Saturday, February 07, 2015

Special Feature-The Film Industry

As you may know by now, the whole idea behind Pwani Celebrity Awards is simply identifying and rewarding local talent along the Coastal region that mostly go unnoticed. However, that does not mean that we are blind to matters affecting the country as a whole, and thus today, we would like to focus our attention on the Kenyan Film Industry; the far we have come from, the progress we have made along the way and where we are headed to.
For sure, Kenya is a blessed state, with captivating scenery for video shootings, talented actors and actresses and many other factors capable of taking this industry to the ever illusive next level. We have more than once seen the developed world use our resources, from actors, land and brains to there success. We have more than once seen the high and mighty visiting our country and leave singing songs of praise about its beauty. We have more than once seen our neighboring countries which have very less to offer compared to us, do better than us. Even with all these advantages on our side, the Kenyan Film Industry still lugs in a sorry state. Where could the problem be?
According to a survey done way back in 2013, key players in the industry, and of course members of the public who engaged to try forge a way forward cited airplay as the main problem facing the budding industry. It also came to light that local investors do not want to put the money into local productions, levies and licences required for a production cost a lot and so on and so forth. But has anyone ever taken there time to ask why?

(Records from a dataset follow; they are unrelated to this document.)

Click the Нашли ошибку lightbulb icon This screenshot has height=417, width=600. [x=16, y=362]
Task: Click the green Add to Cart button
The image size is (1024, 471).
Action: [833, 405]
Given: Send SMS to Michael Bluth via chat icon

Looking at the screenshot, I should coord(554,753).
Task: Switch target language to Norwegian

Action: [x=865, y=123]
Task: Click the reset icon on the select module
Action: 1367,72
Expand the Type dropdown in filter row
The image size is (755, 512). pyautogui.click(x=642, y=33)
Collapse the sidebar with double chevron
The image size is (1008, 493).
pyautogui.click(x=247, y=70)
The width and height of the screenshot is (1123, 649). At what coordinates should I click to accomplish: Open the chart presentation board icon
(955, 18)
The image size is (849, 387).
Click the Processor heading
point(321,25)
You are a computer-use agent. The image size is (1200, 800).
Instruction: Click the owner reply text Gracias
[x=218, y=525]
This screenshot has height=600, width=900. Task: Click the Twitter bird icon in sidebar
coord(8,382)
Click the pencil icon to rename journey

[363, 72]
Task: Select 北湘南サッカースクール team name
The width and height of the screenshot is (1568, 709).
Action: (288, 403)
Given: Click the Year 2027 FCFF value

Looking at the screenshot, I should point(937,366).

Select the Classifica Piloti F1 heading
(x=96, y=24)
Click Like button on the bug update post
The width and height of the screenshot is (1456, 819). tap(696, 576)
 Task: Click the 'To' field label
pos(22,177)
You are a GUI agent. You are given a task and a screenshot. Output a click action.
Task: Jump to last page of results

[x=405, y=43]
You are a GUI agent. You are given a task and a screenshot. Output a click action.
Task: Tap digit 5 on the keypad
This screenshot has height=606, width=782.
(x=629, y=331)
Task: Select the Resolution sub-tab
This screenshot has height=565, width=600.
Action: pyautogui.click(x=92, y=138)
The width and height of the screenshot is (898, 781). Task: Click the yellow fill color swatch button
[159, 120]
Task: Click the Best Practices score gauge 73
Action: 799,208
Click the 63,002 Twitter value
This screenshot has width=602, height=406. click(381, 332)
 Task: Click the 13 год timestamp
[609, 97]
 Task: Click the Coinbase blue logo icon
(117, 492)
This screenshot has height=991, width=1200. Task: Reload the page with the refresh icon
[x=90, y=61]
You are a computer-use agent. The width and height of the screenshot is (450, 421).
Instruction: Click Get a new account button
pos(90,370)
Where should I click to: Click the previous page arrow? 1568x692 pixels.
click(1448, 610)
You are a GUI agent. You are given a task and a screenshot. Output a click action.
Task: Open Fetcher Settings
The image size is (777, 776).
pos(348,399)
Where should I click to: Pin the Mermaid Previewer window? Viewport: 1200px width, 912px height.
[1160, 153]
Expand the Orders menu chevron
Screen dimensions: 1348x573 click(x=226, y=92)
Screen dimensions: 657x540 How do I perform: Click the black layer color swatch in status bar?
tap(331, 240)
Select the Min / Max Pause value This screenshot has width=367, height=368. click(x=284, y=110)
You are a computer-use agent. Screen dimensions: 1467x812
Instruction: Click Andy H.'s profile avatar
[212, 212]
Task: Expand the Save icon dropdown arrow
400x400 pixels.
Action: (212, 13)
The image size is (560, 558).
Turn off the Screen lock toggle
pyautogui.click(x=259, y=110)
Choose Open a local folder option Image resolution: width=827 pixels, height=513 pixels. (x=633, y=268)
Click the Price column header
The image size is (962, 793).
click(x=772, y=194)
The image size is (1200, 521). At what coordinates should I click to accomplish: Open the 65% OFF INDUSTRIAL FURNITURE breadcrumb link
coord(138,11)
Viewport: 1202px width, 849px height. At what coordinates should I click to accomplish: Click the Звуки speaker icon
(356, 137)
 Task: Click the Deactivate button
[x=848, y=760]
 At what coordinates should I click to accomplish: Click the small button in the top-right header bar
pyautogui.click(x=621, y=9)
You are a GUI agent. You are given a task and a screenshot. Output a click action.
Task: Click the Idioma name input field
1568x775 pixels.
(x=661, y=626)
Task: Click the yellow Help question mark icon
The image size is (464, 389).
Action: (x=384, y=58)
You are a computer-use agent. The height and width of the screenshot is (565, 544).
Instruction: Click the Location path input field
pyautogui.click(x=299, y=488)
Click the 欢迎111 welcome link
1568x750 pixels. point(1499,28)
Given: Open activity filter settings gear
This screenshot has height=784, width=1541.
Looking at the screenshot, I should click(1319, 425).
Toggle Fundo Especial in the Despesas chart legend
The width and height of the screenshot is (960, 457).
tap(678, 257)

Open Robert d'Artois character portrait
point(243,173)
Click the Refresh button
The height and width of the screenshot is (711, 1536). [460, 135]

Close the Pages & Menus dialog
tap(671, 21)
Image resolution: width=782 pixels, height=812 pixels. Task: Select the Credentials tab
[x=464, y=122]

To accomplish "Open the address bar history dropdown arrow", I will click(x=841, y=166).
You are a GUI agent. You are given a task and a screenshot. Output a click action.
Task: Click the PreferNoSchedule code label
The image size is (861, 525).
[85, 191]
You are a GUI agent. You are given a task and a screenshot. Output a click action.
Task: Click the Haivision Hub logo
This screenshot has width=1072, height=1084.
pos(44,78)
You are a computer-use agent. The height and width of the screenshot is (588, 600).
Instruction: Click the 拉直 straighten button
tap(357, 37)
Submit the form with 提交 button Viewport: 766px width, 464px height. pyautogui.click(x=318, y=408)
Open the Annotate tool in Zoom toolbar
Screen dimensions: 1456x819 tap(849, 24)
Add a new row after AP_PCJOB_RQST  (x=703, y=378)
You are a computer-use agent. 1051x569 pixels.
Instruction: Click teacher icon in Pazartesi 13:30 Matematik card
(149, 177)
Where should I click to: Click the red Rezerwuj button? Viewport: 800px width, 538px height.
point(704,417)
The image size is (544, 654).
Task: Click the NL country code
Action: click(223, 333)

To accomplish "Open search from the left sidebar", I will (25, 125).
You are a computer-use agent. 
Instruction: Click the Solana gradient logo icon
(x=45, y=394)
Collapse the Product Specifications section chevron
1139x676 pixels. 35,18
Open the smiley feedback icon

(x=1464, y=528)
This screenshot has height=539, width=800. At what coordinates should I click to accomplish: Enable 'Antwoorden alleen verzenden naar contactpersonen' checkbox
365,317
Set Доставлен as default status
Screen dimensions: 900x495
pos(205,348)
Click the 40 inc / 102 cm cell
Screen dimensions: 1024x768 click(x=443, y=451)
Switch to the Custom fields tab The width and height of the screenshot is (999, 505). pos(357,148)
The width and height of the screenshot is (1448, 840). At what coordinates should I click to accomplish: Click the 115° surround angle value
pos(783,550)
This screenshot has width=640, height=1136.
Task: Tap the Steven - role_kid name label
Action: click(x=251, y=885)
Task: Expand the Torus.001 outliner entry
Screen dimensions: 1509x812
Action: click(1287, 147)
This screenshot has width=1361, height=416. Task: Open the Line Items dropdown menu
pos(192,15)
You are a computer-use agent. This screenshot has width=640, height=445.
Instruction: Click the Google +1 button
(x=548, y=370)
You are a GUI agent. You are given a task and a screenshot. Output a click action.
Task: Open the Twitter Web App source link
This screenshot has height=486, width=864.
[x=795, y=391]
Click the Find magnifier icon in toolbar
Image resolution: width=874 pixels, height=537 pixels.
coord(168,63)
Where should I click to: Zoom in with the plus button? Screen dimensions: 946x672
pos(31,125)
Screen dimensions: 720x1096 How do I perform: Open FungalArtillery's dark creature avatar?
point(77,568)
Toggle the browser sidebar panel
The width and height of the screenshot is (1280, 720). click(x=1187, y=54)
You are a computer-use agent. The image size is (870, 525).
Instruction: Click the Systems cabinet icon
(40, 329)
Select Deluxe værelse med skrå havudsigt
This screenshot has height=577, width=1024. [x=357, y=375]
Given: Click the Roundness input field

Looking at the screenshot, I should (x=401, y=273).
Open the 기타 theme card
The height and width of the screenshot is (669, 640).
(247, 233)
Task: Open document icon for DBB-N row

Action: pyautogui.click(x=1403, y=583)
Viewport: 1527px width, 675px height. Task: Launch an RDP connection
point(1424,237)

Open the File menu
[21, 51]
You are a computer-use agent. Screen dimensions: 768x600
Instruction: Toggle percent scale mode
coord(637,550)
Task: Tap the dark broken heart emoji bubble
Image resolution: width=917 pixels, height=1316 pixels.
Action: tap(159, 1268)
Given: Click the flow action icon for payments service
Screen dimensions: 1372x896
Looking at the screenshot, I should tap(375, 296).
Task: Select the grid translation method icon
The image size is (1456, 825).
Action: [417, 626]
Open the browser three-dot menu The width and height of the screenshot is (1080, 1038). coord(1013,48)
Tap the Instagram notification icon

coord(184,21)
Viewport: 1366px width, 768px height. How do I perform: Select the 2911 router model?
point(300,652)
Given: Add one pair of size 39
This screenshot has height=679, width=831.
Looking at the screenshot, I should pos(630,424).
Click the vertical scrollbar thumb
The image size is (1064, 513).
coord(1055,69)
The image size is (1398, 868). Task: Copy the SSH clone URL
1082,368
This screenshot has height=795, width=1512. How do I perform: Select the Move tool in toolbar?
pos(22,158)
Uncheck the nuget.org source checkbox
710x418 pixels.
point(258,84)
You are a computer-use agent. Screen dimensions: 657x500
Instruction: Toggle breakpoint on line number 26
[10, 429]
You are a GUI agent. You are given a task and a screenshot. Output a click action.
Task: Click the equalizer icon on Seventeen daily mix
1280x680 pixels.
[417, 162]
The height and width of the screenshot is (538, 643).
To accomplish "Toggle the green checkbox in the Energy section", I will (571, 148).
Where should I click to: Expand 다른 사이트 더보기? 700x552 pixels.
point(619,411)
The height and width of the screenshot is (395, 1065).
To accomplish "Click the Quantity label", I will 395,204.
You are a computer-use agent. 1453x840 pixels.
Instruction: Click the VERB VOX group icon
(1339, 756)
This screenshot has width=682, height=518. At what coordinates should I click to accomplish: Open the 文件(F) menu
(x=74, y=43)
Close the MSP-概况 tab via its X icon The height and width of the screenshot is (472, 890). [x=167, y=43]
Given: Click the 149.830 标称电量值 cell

Before we start pointing fingers to the government and the Kenyan Film Commission for failing to regulate content, are the producers clean themselves? I mean, if I were an investor in the Tv industry, I wouldn't want anything less than the best played on my station. No one likes to watch sub-standard plays on Tv when they can opt for quality production from West Africa, which by the way has the Film Industry as their second major revenue earner, after the Oil Industry. Just in case you are not aware, quality production=airplay, airplay=more viewership, more viewership=investors; basic math. No matter how bitter the truth may sound, someone has to say it; the production of local content is wanting!
At this point, it's also important to appreciate the government's effort along the journey, Kenya now boasts of 45% of local content being played on local Tv. The number is capable of going up to the promised 60% if we continue going in the same trend.
As we gear up for the much hyped Pwani Celebrity Awards 2015, we would like to encourage our producers along the coast for the good work they are doing, and we urge them to push even harder; less complaints and hard work is all that we ask for.